Items from a dataset:
▼

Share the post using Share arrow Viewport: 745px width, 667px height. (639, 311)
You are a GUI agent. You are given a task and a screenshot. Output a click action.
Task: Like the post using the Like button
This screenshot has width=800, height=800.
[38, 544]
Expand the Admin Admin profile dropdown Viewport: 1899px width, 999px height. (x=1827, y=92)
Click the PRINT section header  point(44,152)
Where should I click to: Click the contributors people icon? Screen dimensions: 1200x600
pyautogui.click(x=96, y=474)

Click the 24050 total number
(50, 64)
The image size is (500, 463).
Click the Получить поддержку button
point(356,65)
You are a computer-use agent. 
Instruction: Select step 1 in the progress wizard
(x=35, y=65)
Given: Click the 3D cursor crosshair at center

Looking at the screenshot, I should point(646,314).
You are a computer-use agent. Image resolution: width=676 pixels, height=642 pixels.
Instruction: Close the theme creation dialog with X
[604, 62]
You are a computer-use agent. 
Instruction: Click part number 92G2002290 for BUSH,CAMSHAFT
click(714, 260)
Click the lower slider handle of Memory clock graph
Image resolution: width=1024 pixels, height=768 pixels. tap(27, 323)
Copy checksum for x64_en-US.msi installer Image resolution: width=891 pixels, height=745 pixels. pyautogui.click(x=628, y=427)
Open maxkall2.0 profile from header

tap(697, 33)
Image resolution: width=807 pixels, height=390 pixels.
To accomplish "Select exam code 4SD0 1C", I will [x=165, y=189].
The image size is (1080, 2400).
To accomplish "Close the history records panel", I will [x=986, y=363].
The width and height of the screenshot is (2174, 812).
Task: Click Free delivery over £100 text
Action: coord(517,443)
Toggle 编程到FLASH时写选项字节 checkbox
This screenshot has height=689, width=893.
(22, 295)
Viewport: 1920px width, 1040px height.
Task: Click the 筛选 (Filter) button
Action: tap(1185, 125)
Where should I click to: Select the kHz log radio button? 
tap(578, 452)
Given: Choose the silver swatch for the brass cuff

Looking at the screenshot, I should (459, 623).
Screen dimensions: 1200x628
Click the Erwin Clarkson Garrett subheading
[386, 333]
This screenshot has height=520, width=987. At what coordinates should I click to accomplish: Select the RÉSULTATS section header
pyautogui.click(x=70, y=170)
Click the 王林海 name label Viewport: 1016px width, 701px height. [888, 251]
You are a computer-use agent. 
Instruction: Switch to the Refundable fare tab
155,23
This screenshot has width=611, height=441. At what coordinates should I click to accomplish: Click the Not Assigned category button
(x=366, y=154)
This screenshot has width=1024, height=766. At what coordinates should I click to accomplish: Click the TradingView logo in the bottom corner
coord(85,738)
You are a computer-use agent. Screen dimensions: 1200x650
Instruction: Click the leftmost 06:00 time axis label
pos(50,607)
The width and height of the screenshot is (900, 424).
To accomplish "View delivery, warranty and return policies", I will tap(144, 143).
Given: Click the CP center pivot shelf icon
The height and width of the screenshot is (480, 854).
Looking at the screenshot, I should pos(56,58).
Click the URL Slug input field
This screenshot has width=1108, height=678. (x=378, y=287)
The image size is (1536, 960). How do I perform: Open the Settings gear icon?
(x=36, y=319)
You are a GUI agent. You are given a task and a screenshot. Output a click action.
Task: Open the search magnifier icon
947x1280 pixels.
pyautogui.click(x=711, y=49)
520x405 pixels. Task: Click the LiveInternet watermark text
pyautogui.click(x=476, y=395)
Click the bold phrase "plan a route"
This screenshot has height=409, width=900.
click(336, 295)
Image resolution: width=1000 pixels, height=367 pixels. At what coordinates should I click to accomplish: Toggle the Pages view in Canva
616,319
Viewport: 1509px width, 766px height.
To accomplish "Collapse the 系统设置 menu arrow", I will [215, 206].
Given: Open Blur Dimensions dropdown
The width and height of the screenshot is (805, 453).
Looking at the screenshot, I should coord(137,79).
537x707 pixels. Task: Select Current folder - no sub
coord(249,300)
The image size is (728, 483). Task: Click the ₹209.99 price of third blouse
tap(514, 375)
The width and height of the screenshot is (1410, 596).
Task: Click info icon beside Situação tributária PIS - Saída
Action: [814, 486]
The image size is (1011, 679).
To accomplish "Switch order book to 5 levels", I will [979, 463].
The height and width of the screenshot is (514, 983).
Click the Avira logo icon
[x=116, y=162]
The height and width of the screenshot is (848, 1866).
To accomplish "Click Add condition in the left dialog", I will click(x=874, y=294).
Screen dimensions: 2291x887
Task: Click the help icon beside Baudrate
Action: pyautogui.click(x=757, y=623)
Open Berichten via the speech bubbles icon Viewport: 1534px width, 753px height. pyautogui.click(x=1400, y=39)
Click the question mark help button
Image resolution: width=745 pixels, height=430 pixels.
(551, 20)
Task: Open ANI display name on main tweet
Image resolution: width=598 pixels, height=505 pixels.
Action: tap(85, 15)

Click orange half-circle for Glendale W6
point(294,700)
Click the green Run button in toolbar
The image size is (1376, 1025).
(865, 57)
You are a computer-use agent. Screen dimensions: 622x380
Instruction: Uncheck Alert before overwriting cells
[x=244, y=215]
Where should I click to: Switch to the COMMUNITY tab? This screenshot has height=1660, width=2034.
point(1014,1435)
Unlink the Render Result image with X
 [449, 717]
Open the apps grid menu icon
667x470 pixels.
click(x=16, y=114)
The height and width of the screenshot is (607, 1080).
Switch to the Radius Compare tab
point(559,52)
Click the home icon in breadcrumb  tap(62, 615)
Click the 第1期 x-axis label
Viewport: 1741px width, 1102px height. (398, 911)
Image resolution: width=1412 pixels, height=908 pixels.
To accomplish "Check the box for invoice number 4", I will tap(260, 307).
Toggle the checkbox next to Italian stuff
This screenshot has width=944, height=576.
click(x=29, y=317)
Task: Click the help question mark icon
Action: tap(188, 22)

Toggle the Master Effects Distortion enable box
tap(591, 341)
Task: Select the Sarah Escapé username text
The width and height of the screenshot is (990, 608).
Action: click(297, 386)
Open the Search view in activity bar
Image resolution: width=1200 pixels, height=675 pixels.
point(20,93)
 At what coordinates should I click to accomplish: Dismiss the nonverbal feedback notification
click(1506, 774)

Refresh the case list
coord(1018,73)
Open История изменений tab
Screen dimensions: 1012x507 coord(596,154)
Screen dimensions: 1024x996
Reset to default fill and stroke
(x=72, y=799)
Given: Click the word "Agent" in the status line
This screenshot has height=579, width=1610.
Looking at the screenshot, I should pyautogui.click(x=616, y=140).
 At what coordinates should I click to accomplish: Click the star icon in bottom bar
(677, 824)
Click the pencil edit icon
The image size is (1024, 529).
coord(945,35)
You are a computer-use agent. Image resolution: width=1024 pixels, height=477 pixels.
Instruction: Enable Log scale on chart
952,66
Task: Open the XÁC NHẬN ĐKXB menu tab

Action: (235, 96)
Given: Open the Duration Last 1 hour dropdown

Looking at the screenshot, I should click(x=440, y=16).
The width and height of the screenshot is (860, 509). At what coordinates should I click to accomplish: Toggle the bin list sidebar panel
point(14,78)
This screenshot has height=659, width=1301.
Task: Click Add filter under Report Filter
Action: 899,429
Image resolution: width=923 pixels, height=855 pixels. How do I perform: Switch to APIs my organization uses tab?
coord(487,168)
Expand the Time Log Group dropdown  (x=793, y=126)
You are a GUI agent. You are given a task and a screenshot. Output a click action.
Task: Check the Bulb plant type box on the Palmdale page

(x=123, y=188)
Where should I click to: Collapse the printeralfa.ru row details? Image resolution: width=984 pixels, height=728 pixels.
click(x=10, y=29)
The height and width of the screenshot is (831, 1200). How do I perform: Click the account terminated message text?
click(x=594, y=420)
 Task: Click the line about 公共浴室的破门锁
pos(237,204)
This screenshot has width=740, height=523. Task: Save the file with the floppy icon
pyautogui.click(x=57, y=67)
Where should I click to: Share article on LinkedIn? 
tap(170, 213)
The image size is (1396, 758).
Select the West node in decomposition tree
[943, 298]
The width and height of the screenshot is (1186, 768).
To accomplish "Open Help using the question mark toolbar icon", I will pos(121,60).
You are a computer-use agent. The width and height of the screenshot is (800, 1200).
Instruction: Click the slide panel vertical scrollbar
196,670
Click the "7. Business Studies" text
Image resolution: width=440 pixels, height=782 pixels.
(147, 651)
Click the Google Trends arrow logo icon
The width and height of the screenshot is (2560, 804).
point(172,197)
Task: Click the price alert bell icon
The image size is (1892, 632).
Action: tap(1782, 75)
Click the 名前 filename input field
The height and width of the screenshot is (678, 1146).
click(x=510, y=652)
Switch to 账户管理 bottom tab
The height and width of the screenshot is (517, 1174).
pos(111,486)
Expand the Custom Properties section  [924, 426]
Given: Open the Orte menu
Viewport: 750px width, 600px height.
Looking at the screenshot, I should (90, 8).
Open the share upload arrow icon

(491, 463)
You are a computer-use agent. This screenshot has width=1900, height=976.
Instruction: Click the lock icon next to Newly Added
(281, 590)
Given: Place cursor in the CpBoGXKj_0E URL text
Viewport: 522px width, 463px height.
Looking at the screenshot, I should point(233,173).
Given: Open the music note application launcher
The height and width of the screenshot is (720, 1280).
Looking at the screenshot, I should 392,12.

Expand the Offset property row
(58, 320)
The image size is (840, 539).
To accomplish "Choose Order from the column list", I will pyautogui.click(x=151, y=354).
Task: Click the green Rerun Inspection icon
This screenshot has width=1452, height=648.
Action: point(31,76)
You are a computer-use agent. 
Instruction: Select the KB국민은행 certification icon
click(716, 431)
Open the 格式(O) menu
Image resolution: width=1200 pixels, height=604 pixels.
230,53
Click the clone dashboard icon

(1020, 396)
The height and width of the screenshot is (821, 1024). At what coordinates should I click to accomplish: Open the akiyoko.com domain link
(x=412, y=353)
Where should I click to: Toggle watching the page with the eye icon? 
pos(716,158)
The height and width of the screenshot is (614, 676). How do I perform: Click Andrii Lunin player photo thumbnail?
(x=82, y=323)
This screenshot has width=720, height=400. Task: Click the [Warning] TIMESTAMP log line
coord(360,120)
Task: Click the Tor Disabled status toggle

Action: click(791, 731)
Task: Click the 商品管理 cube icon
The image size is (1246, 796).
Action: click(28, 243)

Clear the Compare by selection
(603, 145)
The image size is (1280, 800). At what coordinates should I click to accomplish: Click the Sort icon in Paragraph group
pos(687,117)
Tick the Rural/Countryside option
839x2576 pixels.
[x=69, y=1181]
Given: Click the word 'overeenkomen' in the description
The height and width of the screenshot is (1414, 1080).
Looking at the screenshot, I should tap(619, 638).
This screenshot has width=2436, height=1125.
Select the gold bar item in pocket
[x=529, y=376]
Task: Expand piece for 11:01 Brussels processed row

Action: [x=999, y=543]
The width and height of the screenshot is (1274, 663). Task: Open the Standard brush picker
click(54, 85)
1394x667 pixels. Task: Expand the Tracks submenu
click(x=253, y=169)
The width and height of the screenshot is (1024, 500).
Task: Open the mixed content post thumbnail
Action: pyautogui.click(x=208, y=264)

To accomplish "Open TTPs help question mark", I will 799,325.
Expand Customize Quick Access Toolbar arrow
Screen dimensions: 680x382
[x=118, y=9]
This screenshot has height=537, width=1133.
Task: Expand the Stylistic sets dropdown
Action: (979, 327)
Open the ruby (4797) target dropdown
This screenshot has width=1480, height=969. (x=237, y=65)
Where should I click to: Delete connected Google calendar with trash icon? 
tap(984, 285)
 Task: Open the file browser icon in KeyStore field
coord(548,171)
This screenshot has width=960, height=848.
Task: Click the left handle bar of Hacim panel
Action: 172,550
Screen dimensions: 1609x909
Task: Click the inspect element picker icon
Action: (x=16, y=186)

▲

WHAT YOU ARE ASKED TO DO: Look above for the line holding "The height and width of the screenshot is (614, 676)." and the line holding "This screenshot has width=2436, height=1125.", then output exactly those two lines and every line between them, nothing more.

RESPONSE:
The height and width of the screenshot is (614, 676). How do I perform: Click Andrii Lunin player photo thumbnail?
(x=82, y=323)
This screenshot has width=720, height=400. Task: Click the [Warning] TIMESTAMP log line
coord(360,120)
Task: Click the Tor Disabled status toggle

Action: click(791, 731)
Task: Click the 商品管理 cube icon
The image size is (1246, 796).
Action: click(28, 243)

Clear the Compare by selection
(603, 145)
The image size is (1280, 800). At what coordinates should I click to accomplish: Click the Sort icon in Paragraph group
pos(687,117)
Tick the Rural/Countryside option
839x2576 pixels.
[x=69, y=1181]
Given: Click the word 'overeenkomen' in the description
The height and width of the screenshot is (1414, 1080).
Looking at the screenshot, I should tap(619, 638).
This screenshot has width=2436, height=1125.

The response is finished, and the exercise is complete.